Off-Balance Sheet Arrangements
The Company has not entered into any off-balance sheet transactions.
Proposed Transactions
As of the effective date, there are no outstanding proposed transactions.
Critical Accounting Estimates
The Company’s significant accounting estimates and policies are set out in Notes 2 and 3 of the audited annual financial statements for the year ended December 31, 2014 and have been consistently followed in the preparation of the annual financial statements.
The preparation of these audited annual financial statements in conformity with IFRS requires management to make judgments, estimates and assumptions that may affect the application of accounting policies and the reported amounts of assets, liabilities, income and expenses. Actual results may differ from these estimates.

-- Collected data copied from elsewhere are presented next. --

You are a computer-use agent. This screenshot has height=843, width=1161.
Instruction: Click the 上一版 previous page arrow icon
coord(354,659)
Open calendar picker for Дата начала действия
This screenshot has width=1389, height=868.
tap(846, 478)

Estimates and underlying assumptions are reviewed on an ongoing basis. Revisions to accounting estimates are recognized in the year in which the estimates are revised and in any future years affected. Critical accounting estimates include:
Decommissioning obligations
Decommissioning costs will be incurred by the Company many years into the future. Amounts recorded for decommissioning obligations require the use of management’s best estimates of future decommissioning expenditures, expected timing of expenditures and future inflation rates. The estimates are based on internal and third-party information and calculations are subject to changes in laws and regulations, public expectations, prices, discovery and analysis of site conditions, and changes in clean up technology. Actual costs and outflows can differ from estimates and may have a material impact on earnings or financial position. For more information on the Company’s decommissioning obligations, see Note 10 of the Company’s audited annual financial statements for the year ended December 31, 2014.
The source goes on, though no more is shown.